La création est la maison commune que nous habitons. Dans une maison, il y a toujours une table commune où il fait bon de tous venir s’asseoir pour partager le repas.  Il y a déjà des traces d’unité et de communion dans la seule invitation à venir à cette table. Et à cette table, nous pouvons partager une parole commune entre nous. Le bienheureux Christian de Chergé aimait faire sa lectio divina en se servant des Écritures bibliques et coraniques. Il citait souvent la sourate 5,48 pour rappeler que si Dieu avait voulu nous créer tous uniformes, il aurait pu le faire ; mais Dieu a fait que nous cherchions notre unité et que nous devenions un à travers nos différences et nos différends. Il rejoignait ainsi ce que l’on dit de l’Église primitive où tous n’avaient qu’un seul cœur et une seule âme sous des visages bien différents.

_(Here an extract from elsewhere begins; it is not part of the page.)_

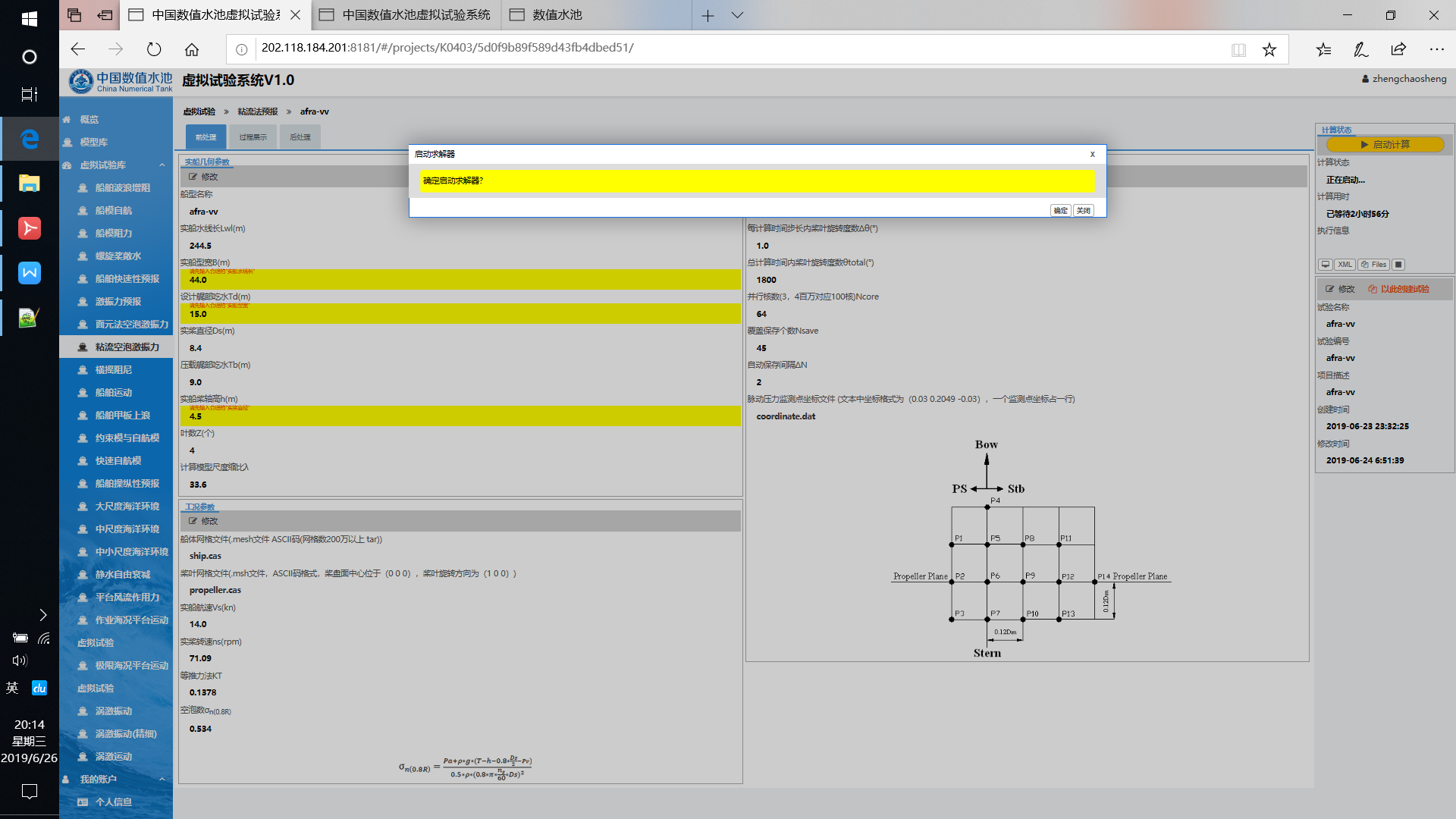The image size is (1456, 819).
Task: Open the monitor display icon button
Action: coord(1325,265)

PRIANTS AU MILIEU DE CRIANTS

Les moines sont considérés comme des priants parce qu’ils consacrent une grande partie de leur vie à la prière. Le Québécois porte dans son ADN, à cause de nos hivers et de la durée de nos hivers, un potentiel et une capacité unique de recueillement, de solitude et de silence. Durant des générations, l’hiver nous ramenait à l’intérieur, au-dedans. Le dedans des maisons mais aussi le dedans de nous-mêmes. C’est là que nous avons appris à bien prier, à bien faire silence, pour laisser monter ce qui parle en nous quand le cinéma et la radio intérieurs se sont enfin tus. Dieu parle au-dehors à travers les médiations humaines mais il parle d’une autre façon au-dedans.

 

C’est cette voix que nous, Québécois, nous avions appris à reconnaître et que peut-être les dernières générations n’arrivent plus à identifier ou à nommer. Ils cherchent des mots pour exprimer leur expérience spirituelle. Des mots qui soient nouveaux et bien à eux, des mots qui ne portent pas le poids de la tradition, des mots qui ne reprennent pas le vocabulaire traditionnel de l’Église, des mots neufs. Et bien souvent, ce qui vient dans de telles circonstances, ce sont davantage des cris que des mots.

 

Les moines de Tibhirine se percevaient comme des priants au milieu de priants en terre d’Algérie, les moines du Val Notre-Dame se voient davantage comme des priants au milieu de criants en terre du Québec. Mais nous sommes devant la même réalité : nous prions, les uns les autres, Celui qui a promis d’être avec nous, tous les jours, jusqu’à la fin du monde.